Your article raises the serious question of whether the better falling off the tightrope option would be on the under-stimulus side. I have read many a critic of this option, citing the Japanese experience of the past 20 years, who feel this would create more problems than rampant inflation. These seem to have the point of view that the future elevated interest rates, as in the Volker era, are preferable, with the accompanying stagflation.
I would like to see a serious analysis of the trade-offs between the two outcomes.
By the way, as I type this, the Fed minutes are being released. Amazingly, the Fed mentions the possibility of establishing a HIGHER inflation target. For years, Fed policy has followed a practice of trying to limit inflation. They are now talking about a policy of trying to encourage inflation. Since the Fed has often been behind the curve, does this policy statement portend something?
this is a great subject. Max, every day i move closer to the position that a new economic model is required based on common sense fiscal policy which does not rely on credit expansion to fuel the system.

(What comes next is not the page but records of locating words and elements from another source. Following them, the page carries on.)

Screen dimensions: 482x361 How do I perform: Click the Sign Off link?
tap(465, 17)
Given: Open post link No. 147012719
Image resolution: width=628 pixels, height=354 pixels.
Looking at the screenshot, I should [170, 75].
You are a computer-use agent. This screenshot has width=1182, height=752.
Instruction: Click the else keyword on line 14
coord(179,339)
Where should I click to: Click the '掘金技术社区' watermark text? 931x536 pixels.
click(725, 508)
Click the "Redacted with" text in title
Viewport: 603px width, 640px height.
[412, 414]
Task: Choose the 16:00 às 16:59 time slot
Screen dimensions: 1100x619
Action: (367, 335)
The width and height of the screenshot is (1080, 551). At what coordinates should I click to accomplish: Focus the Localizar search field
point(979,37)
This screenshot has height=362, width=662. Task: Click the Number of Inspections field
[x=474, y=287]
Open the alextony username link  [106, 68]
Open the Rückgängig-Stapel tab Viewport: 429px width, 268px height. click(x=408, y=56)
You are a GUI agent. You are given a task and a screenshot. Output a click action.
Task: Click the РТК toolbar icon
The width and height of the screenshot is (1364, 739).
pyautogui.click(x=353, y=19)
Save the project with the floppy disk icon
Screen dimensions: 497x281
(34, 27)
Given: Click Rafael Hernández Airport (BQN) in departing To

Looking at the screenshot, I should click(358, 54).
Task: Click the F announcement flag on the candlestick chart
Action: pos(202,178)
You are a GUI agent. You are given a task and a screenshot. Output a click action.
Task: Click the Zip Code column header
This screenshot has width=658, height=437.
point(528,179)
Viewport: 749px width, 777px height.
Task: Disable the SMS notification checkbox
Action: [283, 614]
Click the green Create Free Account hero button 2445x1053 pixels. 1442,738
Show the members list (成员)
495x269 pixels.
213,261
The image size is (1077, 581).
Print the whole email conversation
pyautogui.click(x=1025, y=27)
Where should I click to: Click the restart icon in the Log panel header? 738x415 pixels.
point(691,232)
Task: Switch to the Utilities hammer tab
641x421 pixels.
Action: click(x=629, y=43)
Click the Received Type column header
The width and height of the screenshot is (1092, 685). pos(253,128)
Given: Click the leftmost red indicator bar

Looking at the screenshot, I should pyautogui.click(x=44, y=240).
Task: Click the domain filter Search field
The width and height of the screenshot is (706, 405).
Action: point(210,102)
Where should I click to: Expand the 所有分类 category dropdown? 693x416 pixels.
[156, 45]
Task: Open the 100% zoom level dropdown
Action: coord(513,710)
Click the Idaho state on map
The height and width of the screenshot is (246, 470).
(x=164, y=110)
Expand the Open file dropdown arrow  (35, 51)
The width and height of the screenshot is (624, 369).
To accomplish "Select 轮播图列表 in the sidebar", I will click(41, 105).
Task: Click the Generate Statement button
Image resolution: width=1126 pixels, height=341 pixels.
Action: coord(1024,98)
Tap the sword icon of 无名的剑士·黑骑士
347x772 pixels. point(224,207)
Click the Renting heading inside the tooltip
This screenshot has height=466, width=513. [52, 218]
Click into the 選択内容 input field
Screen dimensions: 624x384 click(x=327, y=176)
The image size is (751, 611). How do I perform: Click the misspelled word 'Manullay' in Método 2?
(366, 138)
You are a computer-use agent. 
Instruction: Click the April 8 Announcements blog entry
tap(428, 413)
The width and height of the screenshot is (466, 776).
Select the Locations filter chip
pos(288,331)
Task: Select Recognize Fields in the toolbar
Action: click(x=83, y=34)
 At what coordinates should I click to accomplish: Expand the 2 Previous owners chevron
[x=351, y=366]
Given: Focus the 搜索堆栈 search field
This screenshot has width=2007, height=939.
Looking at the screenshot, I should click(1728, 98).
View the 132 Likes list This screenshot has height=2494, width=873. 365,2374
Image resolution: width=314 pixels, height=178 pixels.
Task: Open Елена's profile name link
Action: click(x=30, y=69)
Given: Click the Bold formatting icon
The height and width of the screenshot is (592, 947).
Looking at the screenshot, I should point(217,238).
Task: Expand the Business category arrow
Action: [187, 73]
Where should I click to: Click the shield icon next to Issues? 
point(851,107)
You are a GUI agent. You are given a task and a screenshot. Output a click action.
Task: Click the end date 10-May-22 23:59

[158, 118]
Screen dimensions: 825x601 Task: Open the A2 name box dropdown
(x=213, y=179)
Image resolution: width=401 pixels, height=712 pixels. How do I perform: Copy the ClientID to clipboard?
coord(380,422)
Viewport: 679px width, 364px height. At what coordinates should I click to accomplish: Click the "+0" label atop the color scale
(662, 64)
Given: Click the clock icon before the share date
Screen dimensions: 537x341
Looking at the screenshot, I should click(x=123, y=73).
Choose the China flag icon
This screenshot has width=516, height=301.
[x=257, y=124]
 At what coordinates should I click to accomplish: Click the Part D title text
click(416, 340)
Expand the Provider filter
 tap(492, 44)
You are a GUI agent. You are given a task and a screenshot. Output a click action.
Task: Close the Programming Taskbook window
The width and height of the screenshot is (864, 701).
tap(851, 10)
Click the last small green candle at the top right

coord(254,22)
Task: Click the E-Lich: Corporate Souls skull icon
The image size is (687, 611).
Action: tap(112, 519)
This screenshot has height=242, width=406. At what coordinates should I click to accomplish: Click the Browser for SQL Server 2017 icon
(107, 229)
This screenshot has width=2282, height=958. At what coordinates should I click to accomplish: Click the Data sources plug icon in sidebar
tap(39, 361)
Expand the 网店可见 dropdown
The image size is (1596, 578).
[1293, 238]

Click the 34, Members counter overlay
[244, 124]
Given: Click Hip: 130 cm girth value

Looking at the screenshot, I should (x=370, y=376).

John, there will never be serious analysis. economics is not a science. it is voodoo dogma with the inflationary camp imbedded and unwilling to concede there might be another god other than inflation.
i suspect the current economic model is in a failure mode. what will result is unknown. will it be better? - unknown.
the real problem which no one seems to be able to address is how to get out from under this debt. the current inflationary model cannot work at this debt level.